In northwestern Wyoming, in the center of Yellowstone National Park, a bubbling caldera is the scar of a 640,000-year-old, gargantuan volcanic eruption. The 3,472-square-mile park encompassing the caldera is filled with geologic wonderlands of sprouting geysers and effervescing pools, all ultimately driven by magma and superheated fluids churning in the rock below the surface.

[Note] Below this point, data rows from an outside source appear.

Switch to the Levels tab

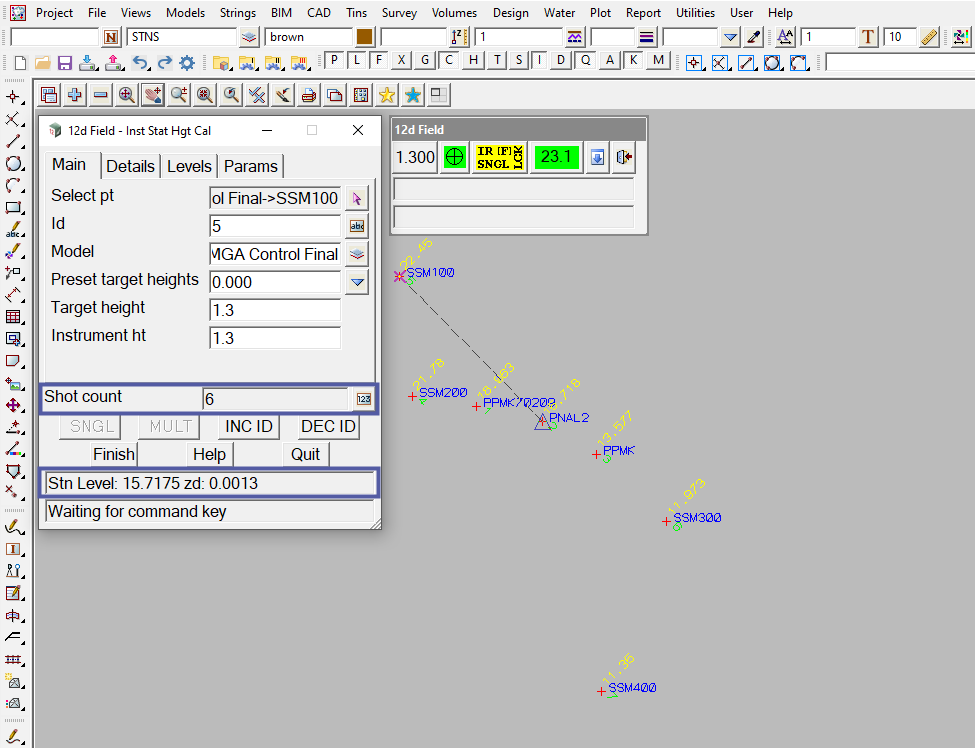[189, 166]
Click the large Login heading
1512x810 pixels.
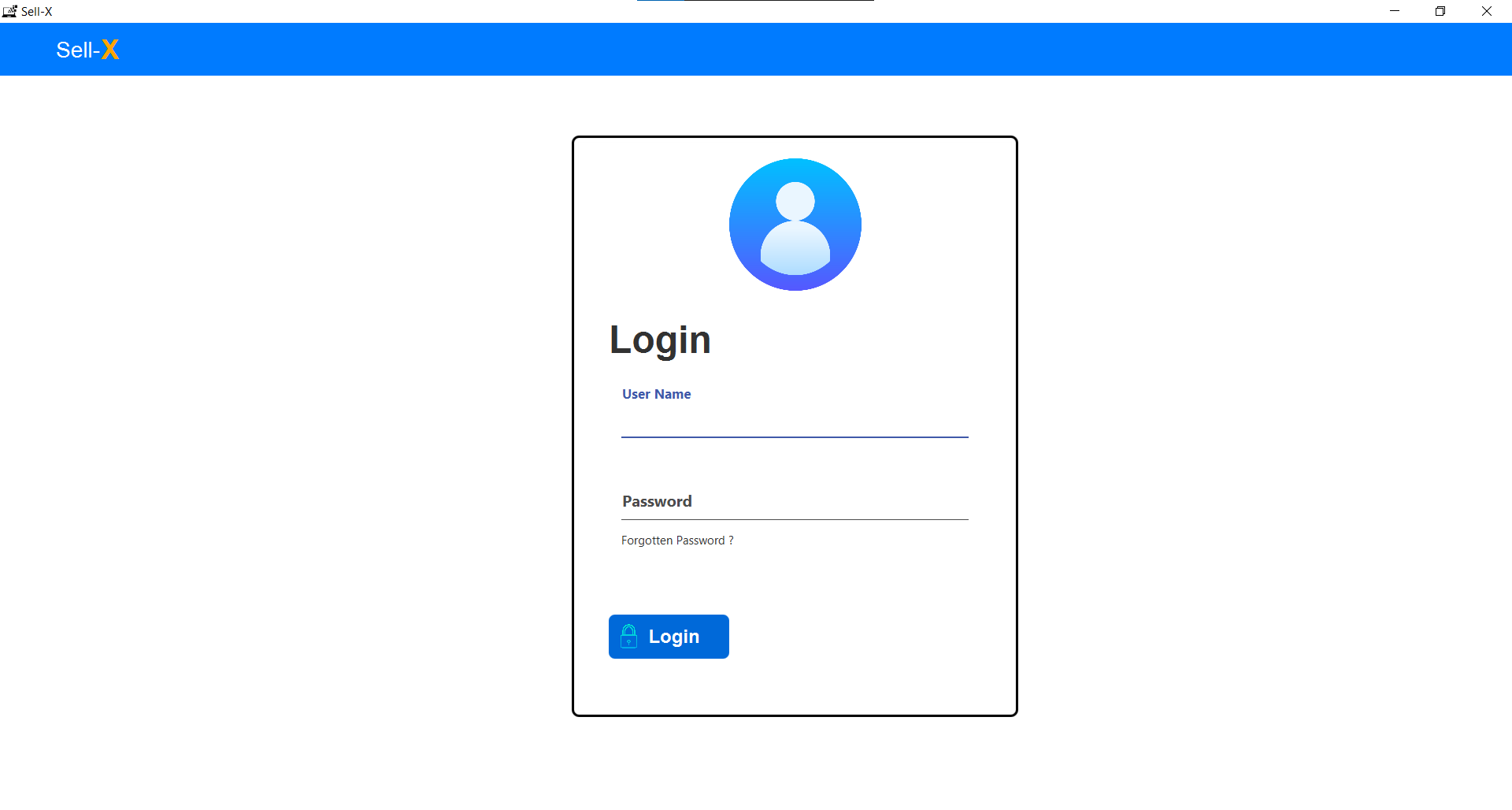660,340

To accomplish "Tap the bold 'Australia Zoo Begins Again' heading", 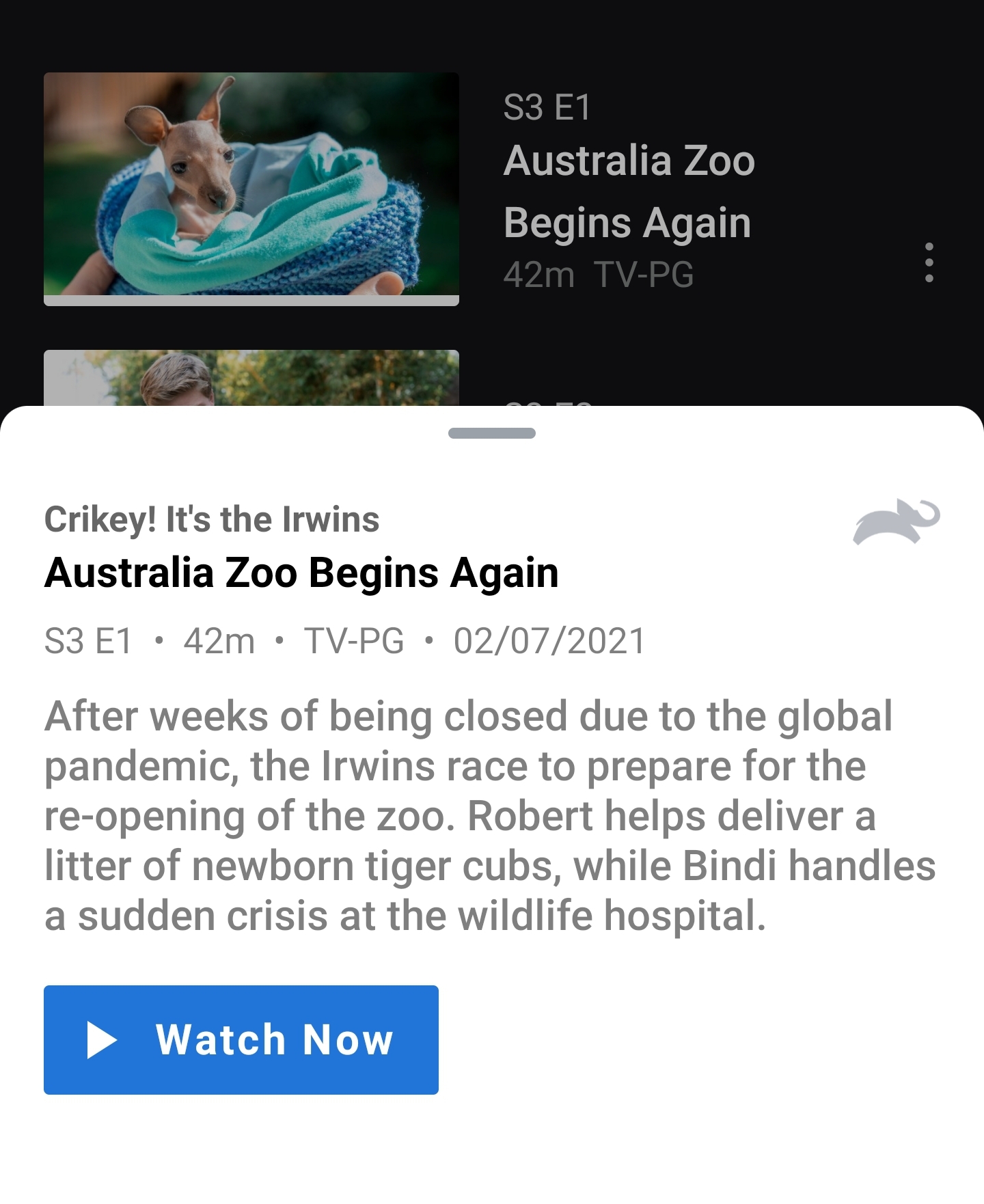I will [x=301, y=573].
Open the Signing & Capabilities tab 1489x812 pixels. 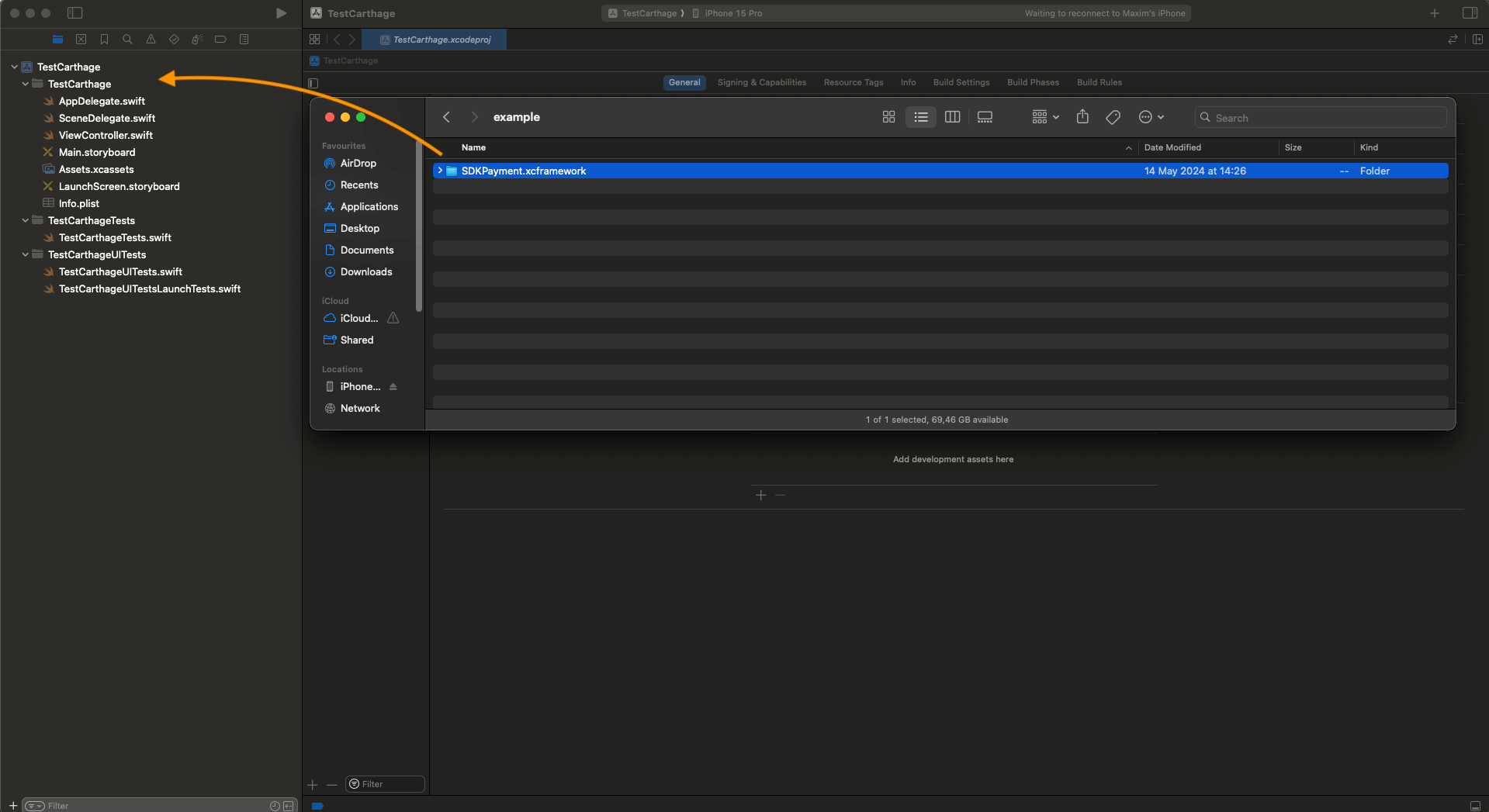coord(761,82)
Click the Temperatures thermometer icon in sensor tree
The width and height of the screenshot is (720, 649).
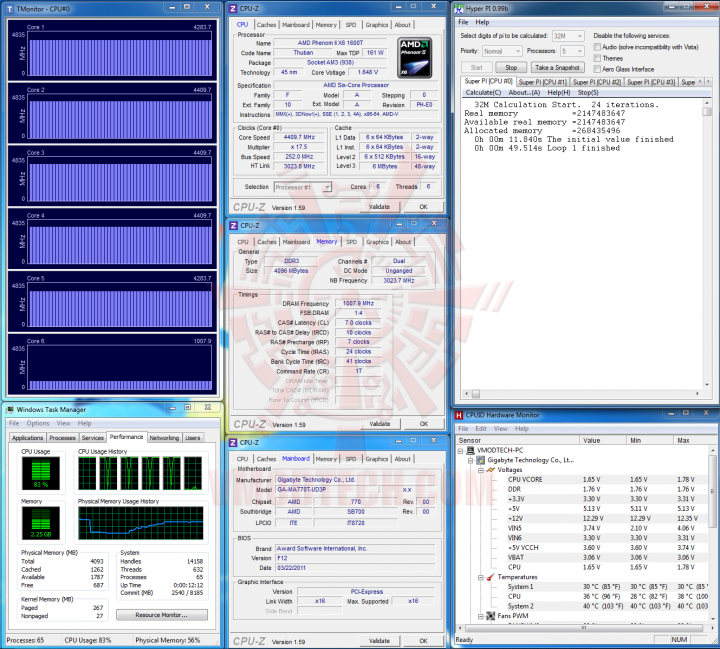(x=490, y=577)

One of these areas, Norris Geyser Basin to the northwest of the caldera, contains more than 500 hydrothermal features. These tempestuous geysers and pools often change from day to day, but a much larger transformation has been taking place as well: For more than two decades, an area larger than Chicago centered near the basin has been inflating and deflating by several inches in erratic bursts. In a hyperactive volcanic region like Yellowstone, the exact causes of any specific movement are difficult to pin down. But a recent study in the Journal of Geophysical Research: Solid Earth may help explain why this pocket of land has been breathing in and out.

“In all likelihood, Norris has been a center of deformation for a very long time,” says Daniel Dzurisin, a research geologist at the U.S. Geological Survey’s Cascades Volcano Observatory and one of the co-authors of the new research.

Norris Geyser Basin, Yellowstone National Park, Wyoming.